Starting from cold: many cryostat chambers will keep the superconducting International Linear Collider cool enough to accelerate subatomic particles. Credit: FERMILAB

The $6.7-billion price tag does not include the 22 million hours of labour the job would require.

At a meeting in Beijing, China, last week, a coalition of physicists set the construction price for the International Linear Collider (ILC) at about US$6.7 billion. That does not include the 22 million hours of labour the job would require, contingency costs or inflation. But the estimate is a first step in convincing governments to build the machine, says Barry Barish, a physicist at the California Institute of Technology in Pasadena and head of the design effort.

The ILC would be the most powerful particle accelerator in the world. Using superconducting cavities, the 31-kilometre machine would collide electrons and positrons at energies of up to 500 billion electronvolts. The resulting data might help to verify theories of physics beyond the standard model, which currently dominates the field. It would also complement data from the Large Hadron Collider (LHC) at CERN, the European particle-physics laboratory near Geneva in Switzerland, which is set to begin operation later this year.

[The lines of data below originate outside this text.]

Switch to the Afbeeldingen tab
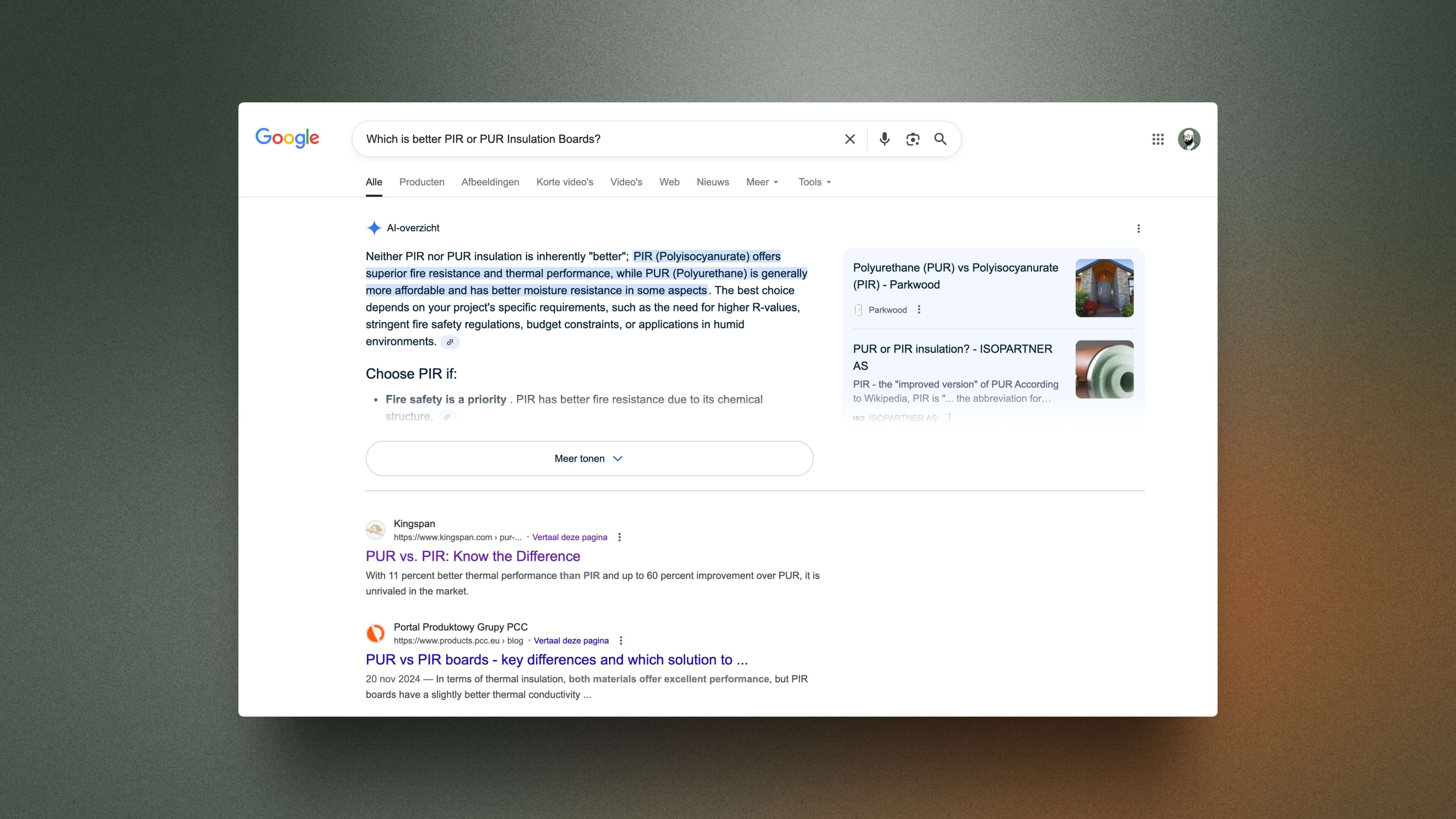The image size is (1456, 819). (490, 182)
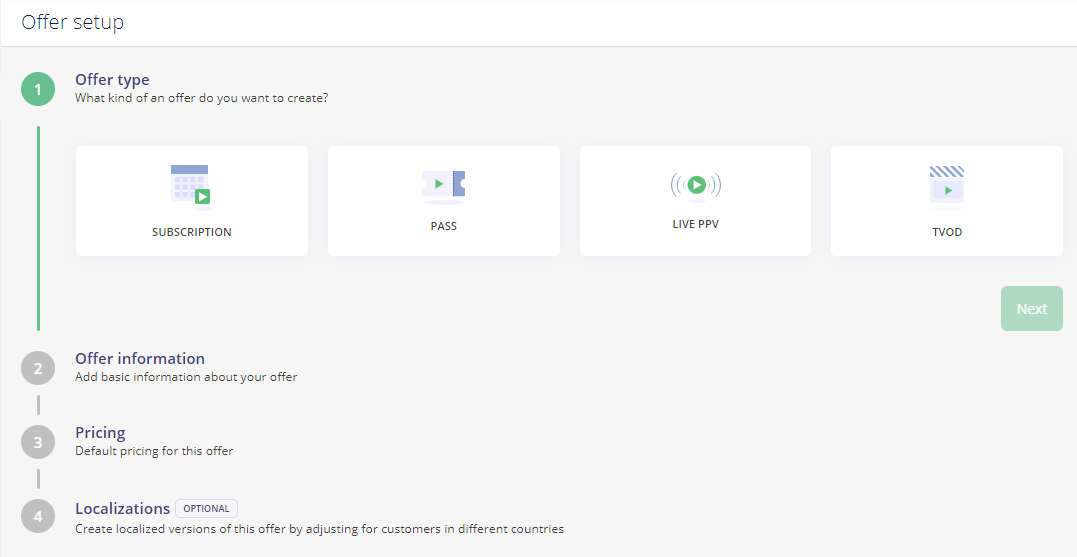Select the Subscription calendar icon
This screenshot has width=1077, height=557.
191,186
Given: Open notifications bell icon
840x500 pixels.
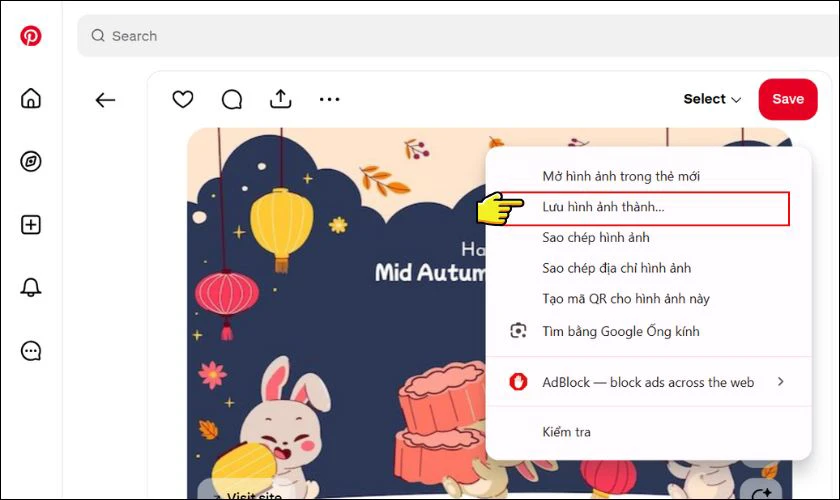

But for the ILC to get any further, it must begin to gather political support from the United States, Europe and Japan. That could be tough. The United States has been wary of such projects since cancelling the Superconducting Supercollider in 1993, Europeans are busy finishing the LHC, and the Japanese government remains to be sold on the point of the machine, according to one official at the science ministry. “We can't provide financial assistance without being convinced about the purpose,” he says.

Even putting together a more detailed engineering design, the next step in the process, could be politically fraught. So far, the design work has been done voluntarily with little government money. The engineering phase will require governments to hand over substantial funding to international control, according to Burton Richter, a Nobel laureate and former director of the Stanford Linear Accelerator Center in California. And decisions will have to be made about what components and standards to use. “Somebody's got to have the authority to say 'It's this way, not that way,'” Richter says. “That gets into some interesting politics.”

Where to build the ILC would be an even larger political battle. Europe, the United States and Japan have all shown varying degrees of interest in hosting the machine. In 2004, a similar dispute stalled ITER, a $6-billion experimental fusion reactor, for 18 months. “We hope not to end up in a situation like ITER,” says Barish, although he points out that the ILC team has yet to solicit official proposals for where to site the accelerator.

The ILC's future hinges on what the LHC finds. If the LHC produces exciting results, political support for the ILC will be strong, Richter says. “If the LHC turns out nothing, I doubt very much that the governments are going to put up the money.”